_Exercise details_.
Each line of the data holding "computer" should be found and copied.

Saved data entries:
======

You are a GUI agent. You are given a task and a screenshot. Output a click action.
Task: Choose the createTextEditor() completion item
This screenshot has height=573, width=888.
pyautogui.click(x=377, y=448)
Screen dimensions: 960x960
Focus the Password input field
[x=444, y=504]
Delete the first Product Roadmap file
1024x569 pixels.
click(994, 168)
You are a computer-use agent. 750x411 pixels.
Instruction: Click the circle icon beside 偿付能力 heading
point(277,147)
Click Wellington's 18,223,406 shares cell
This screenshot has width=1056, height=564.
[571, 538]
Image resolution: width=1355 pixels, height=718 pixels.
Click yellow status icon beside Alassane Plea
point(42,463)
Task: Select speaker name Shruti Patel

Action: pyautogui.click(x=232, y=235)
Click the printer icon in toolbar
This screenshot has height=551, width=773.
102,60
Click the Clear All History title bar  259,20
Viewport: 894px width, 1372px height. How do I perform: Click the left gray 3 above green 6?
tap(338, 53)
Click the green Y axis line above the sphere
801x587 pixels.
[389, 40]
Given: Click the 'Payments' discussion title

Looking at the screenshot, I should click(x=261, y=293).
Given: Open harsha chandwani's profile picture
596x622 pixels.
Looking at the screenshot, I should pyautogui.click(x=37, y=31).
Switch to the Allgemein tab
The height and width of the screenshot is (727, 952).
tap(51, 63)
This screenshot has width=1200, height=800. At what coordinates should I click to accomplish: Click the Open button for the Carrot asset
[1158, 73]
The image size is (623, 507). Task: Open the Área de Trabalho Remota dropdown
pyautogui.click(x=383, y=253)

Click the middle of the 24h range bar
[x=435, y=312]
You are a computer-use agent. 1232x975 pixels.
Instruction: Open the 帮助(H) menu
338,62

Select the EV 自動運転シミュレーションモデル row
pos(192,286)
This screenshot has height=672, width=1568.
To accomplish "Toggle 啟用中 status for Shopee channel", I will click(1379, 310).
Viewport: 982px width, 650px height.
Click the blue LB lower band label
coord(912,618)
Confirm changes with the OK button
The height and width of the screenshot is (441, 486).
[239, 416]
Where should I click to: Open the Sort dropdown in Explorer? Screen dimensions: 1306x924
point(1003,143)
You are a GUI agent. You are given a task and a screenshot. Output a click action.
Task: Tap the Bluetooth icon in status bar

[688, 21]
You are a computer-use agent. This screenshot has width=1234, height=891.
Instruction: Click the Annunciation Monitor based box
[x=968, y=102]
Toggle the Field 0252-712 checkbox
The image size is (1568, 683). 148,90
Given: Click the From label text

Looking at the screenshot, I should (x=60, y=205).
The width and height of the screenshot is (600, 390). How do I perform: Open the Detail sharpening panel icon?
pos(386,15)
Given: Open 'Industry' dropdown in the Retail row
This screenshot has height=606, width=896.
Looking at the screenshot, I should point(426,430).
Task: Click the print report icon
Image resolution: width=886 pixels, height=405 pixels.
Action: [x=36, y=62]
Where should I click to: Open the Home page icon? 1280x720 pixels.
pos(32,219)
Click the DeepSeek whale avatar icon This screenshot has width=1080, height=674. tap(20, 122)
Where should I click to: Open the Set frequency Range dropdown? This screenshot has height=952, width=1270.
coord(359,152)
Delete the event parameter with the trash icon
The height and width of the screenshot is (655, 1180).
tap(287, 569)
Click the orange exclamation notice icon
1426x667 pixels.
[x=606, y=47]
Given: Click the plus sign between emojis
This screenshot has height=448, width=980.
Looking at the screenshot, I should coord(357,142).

======

_Written solution_.
You are a computer-use agent. 750x411 pixels.
You are a computer-use agent. 1232x975 pixels.
You are a computer-use agent. This screenshot has width=1234, height=891.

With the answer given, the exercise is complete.